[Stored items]
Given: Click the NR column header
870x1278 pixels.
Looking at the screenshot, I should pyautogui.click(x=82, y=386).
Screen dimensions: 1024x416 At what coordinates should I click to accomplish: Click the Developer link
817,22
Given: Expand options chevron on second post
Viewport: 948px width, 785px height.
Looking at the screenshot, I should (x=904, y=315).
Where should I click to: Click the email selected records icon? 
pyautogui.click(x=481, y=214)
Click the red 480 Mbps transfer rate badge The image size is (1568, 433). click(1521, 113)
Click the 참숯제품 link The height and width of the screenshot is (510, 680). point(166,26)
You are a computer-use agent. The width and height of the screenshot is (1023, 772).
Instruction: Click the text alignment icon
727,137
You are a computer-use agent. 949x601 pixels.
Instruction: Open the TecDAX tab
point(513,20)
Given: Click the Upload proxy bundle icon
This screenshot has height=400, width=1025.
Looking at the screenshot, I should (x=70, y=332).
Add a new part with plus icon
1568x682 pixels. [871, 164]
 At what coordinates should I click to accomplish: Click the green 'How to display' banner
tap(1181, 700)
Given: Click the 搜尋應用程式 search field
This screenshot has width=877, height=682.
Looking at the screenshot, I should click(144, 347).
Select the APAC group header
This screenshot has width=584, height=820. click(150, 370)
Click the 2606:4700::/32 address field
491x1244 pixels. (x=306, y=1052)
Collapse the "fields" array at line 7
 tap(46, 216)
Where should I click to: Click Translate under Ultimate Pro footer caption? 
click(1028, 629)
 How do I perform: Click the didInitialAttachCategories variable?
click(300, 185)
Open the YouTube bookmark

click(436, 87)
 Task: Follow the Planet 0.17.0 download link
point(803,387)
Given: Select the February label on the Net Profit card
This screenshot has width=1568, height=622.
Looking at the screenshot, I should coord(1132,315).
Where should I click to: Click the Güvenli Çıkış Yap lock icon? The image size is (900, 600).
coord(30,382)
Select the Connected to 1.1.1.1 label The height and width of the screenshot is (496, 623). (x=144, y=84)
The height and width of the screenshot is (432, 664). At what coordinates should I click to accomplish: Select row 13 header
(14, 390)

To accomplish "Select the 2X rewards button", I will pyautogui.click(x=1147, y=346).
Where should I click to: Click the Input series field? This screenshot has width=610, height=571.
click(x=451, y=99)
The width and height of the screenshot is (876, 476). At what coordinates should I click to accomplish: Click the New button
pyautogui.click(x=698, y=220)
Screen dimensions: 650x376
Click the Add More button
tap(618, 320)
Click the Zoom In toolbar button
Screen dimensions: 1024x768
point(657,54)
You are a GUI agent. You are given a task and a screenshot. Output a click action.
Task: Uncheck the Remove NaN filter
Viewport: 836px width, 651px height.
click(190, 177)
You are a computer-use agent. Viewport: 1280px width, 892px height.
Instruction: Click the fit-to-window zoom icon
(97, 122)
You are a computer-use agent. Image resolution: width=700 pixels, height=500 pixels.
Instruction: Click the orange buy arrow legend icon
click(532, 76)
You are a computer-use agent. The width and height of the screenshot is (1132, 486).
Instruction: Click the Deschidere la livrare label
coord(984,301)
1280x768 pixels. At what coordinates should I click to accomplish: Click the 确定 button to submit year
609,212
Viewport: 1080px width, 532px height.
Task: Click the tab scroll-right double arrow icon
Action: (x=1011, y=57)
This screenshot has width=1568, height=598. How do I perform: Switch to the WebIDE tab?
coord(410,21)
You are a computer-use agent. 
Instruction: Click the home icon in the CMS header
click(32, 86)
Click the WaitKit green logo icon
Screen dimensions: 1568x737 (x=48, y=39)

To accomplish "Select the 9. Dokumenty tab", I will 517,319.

-- Required action --
The answer should be all the entries, restated with no word changed.

-- Result --
Given: Click the NR column header
870x1278 pixels.
Looking at the screenshot, I should pyautogui.click(x=82, y=386).
Screen dimensions: 1024x416 At what coordinates should I click to accomplish: Click the Developer link
817,22
Given: Expand options chevron on second post
Viewport: 948px width, 785px height.
Looking at the screenshot, I should (x=904, y=315).
Where should I click to: Click the email selected records icon? 
pyautogui.click(x=481, y=214)
Click the red 480 Mbps transfer rate badge The image size is (1568, 433). click(1521, 113)
Click the 참숯제품 link The height and width of the screenshot is (510, 680). point(166,26)
You are a computer-use agent. The width and height of the screenshot is (1023, 772).
Instruction: Click the text alignment icon
727,137
You are a computer-use agent. 949x601 pixels.
Instruction: Open the TecDAX tab
point(513,20)
Given: Click the Upload proxy bundle icon
This screenshot has height=400, width=1025.
Looking at the screenshot, I should (x=70, y=332).
Add a new part with plus icon
1568x682 pixels. [871, 164]
 At what coordinates should I click to accomplish: Click the green 'How to display' banner
tap(1181, 700)
Given: Click the 搜尋應用程式 search field
This screenshot has width=877, height=682.
Looking at the screenshot, I should click(144, 347).
Select the APAC group header
This screenshot has width=584, height=820. click(150, 370)
Click the 2606:4700::/32 address field
491x1244 pixels. (x=306, y=1052)
Collapse the "fields" array at line 7
 tap(46, 216)
Where should I click to: Click Translate under Ultimate Pro footer caption? 
click(1028, 629)
 How do I perform: Click the didInitialAttachCategories variable?
click(300, 185)
Open the YouTube bookmark

click(436, 87)
 Task: Follow the Planet 0.17.0 download link
point(803,387)
Given: Select the February label on the Net Profit card
This screenshot has width=1568, height=622.
Looking at the screenshot, I should coord(1132,315).
Where should I click to: Click the Güvenli Çıkış Yap lock icon? The image size is (900, 600).
coord(30,382)
Select the Connected to 1.1.1.1 label The height and width of the screenshot is (496, 623). (x=144, y=84)
The height and width of the screenshot is (432, 664). At what coordinates should I click to accomplish: Select row 13 header
(14, 390)

To accomplish "Select the 2X rewards button", I will pyautogui.click(x=1147, y=346).
Where should I click to: Click the Input series field? This screenshot has width=610, height=571.
click(x=451, y=99)
The width and height of the screenshot is (876, 476). At what coordinates should I click to accomplish: Click the New button
pyautogui.click(x=698, y=220)
Screen dimensions: 650x376
Click the Add More button
tap(618, 320)
Click the Zoom In toolbar button
Screen dimensions: 1024x768
point(657,54)
You are a GUI agent. You are given a task and a screenshot. Output a click action.
Task: Uncheck the Remove NaN filter
Viewport: 836px width, 651px height.
click(190, 177)
You are a computer-use agent. Viewport: 1280px width, 892px height.
Instruction: Click the fit-to-window zoom icon
(97, 122)
You are a computer-use agent. Image resolution: width=700 pixels, height=500 pixels.
Instruction: Click the orange buy arrow legend icon
click(532, 76)
You are a computer-use agent. The width and height of the screenshot is (1132, 486).
Instruction: Click the Deschidere la livrare label
coord(984,301)
1280x768 pixels. At what coordinates should I click to accomplish: Click the 确定 button to submit year
609,212
Viewport: 1080px width, 532px height.
Task: Click the tab scroll-right double arrow icon
Action: (x=1011, y=57)
This screenshot has width=1568, height=598. How do I perform: Switch to the WebIDE tab?
coord(410,21)
You are a computer-use agent. 
Instruction: Click the home icon in the CMS header
click(32, 86)
Click the WaitKit green logo icon
Screen dimensions: 1568x737 (x=48, y=39)

To accomplish "Select the 9. Dokumenty tab", I will 517,319.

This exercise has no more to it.